Manos a la obra - Alfa y Omega

Manos a la obra

Lo realmente importante es aunar fuerzas para quitar el barro y conseguir que la iglesia resplandezca

Eva Fernández
Foto: AFP / ANP / Marcel Van Hoorn

El verano comenzó torcido en la zona occidental de Europa. Las graves inundaciones originadas por la lluvia han provocado la pérdida de vidas humanas y cuantiosos daños materiales en regiones de Alemania, Bélgica y Holanda. Ajenas a los ojos del fotógrafo, estas mujeres holandesas limpian con decisión los bancos de su parroquia. Tuvieron que sacarlos a la calle, porque la iglesia quedó anegada por el barro y el agua. Tres mujeres de generaciones distintas, cada una con su historia, sus miedos y alegrías, ahí están juntas, cuidando y protegiendo la casa que las une, porque, a fin de cuentas, una parroquia viene a ser como el cuarto de estar de la casa de Dios. Allí encontramos refugio, recuperamos fuerzas, nos aferramos a lo trascendente y somos bienvenidos a pesar de nuestras diferencias. Un lugar donde rezamos unidos, por los de fuera y por los de dentro, y que nos deja impregnado ese olor de familia que reconocen quienes se cruzan en el camino. Porque es en la calle, puertas afuera, donde se multiplica el tiempo empleado en la parroquia. El trabajo conjunto de estas tres mujeres es una imagen de la unidad y universalidad de la Iglesia.

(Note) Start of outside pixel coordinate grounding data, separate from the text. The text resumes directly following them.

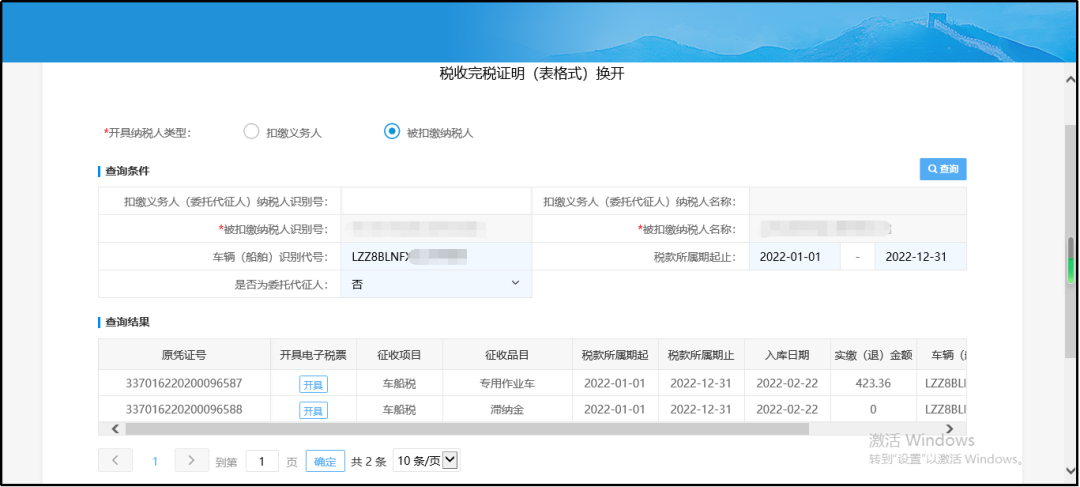Click 开具 for the 滞纳金 row
Viewport: 1080px width, 487px height.
pos(313,411)
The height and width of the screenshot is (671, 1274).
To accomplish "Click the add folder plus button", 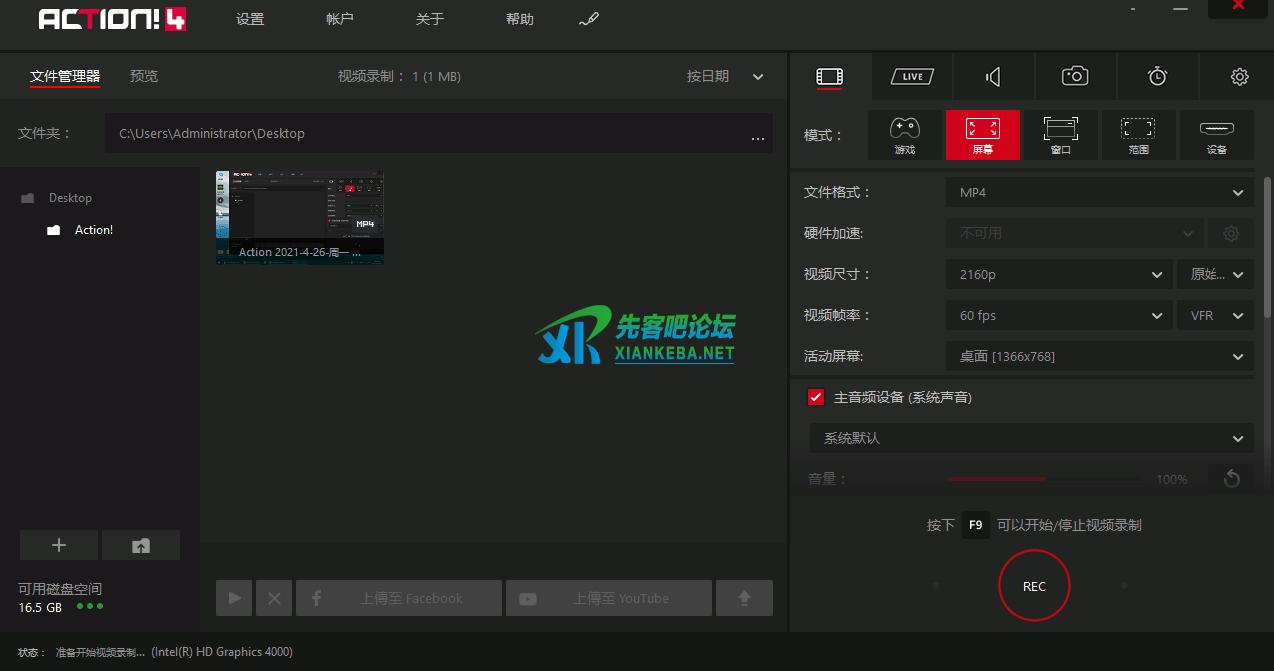I will point(59,545).
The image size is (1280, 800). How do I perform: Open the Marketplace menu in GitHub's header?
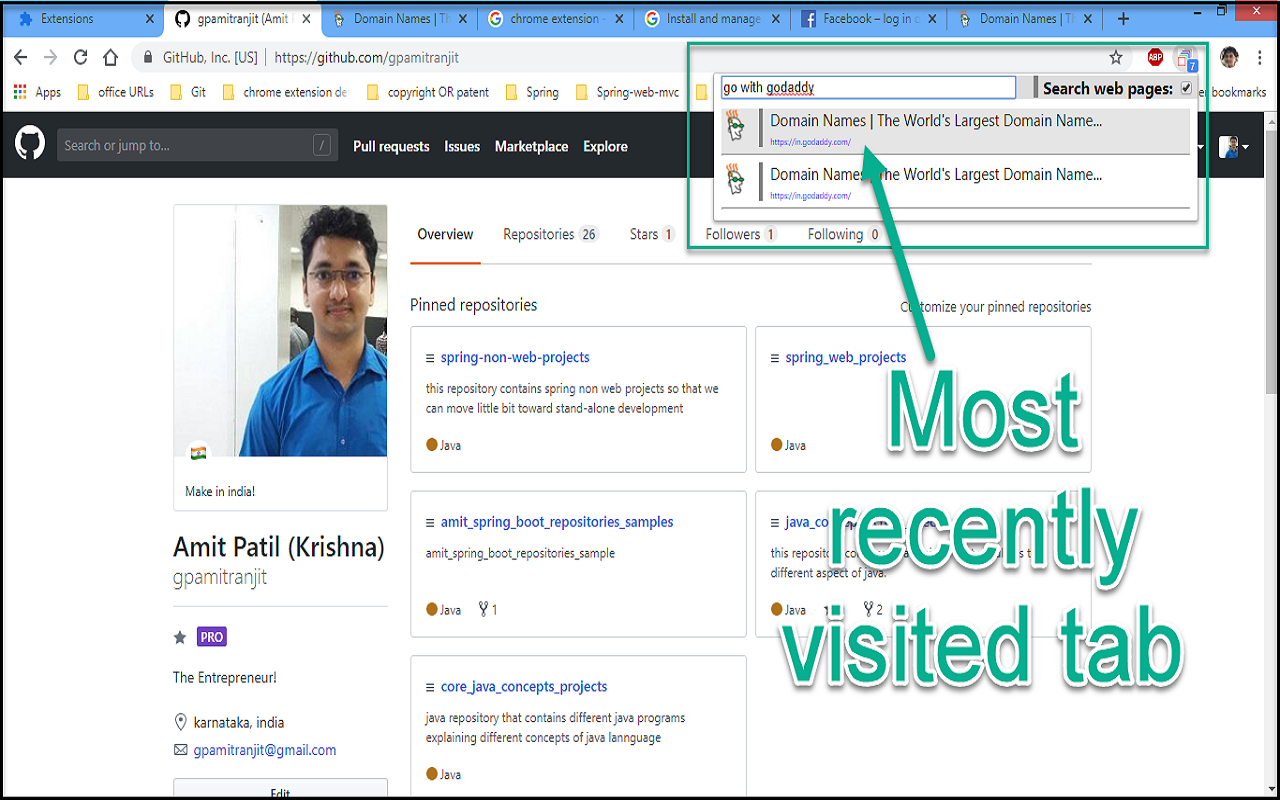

Perdemos demasiado tiempo en batallas innecesarias, en guerras absurdas, cuando lo realmente importante es aunar fuerzas para quitar el barro y conseguir que la iglesia resplandezca. La cuestión es tan sencilla como querer o no querer entender al otro, comprender a la otra mitad y respetarla. Nos cuesta encontrar el término medio: idolatramos o denostamos. Acabamos de comprobarlo a raíz de la publicación del último motu proprio de Francisco, un documento que no tuvo que ser fácil, sabiendo que también produciría dolor. Ejercer de Papa implica afrontar conflictos y plantarles cara. Le ocurrió a Pedro con Pablo: sus caminos se cruzaron, discutieron con fuerza, pero jamás se abrió una brecha en esa ligazón que provenía del Señor, que es quien nos une en las diferencias. Sabemos de sobra que los profetas no son bien recibidos en su tierra cuando rompen inercias, denuncian contradicciones y ponen freno a los desplantes de quienes aprovecharon los brazos abiertos de Benedicto XVI para quebrar la confianza y restar.

La unidad en la Iglesia continúa siendo una asignatura pendiente. Por eso reconforta la coreografía silenciosa, pero efectiva, de estas tres mujeres. Quizás cada una hubiera escogido un sistema distinto de limpieza, pero les une el deseo de proteger los mismos bancos donde tanto ellas como sus hijos y nietos hicieron la Primera Comunión. La unidad es como la simpatía. No se puede fingir. Si no sale de dentro, no funciona. Si no se vive con hechos, destruye lo que toca. No se necesita un manual de advertencias. Es como un resorte natural que surge ante la discordia. Si alguien apoya, impulsa o siembra dudas en nombre de Dios, puede que, sin saberlo, esté rezando a un Dios equivocado.

La Iglesia está por encima de quienes buscan etiquetarla entre buenos y malos o intentan hacerla a su medida. Lo que le hace grande es precisamente la posibilidad de que nos sentemos en el mismo banco personas de sensibilidades diversas. No caigamos en el error de reinterpretar a Pedro según sesgos ideológicos o posiciones prefijadas de antemano. Los cristianos no somos ni de Pedro ni de Pablo, somos del Señor, y en esa unidad que respeta las legítimas diferencias, encontraremos siempre el norte, la estrella polar de los Evangelios.

Puede que se nos escapen datos que desconocemos; puede que algunos, seguramente pocos, hayan convertido una práctica permitida en un arma arrojadiza para rechazar el Concilio Vaticano II y dañar por lo tanto a la Iglesia. No es tiempo para miradas cortas ni horizontes estrechos. A veces tratamos el magisterio de Francisco como si fueran puntos que votar en asambleas. La doctrina no se fija ni en las redes sociales ni en los blogs. El Papa ha insistido en varias ocasiones en que la unidad verdadera no es uniformidad, sino unidad en la diferencia. Pues eso, no olvidemos nunca que lo realmente importante es encontrarse siempre en el lado correcto, en el de Dios.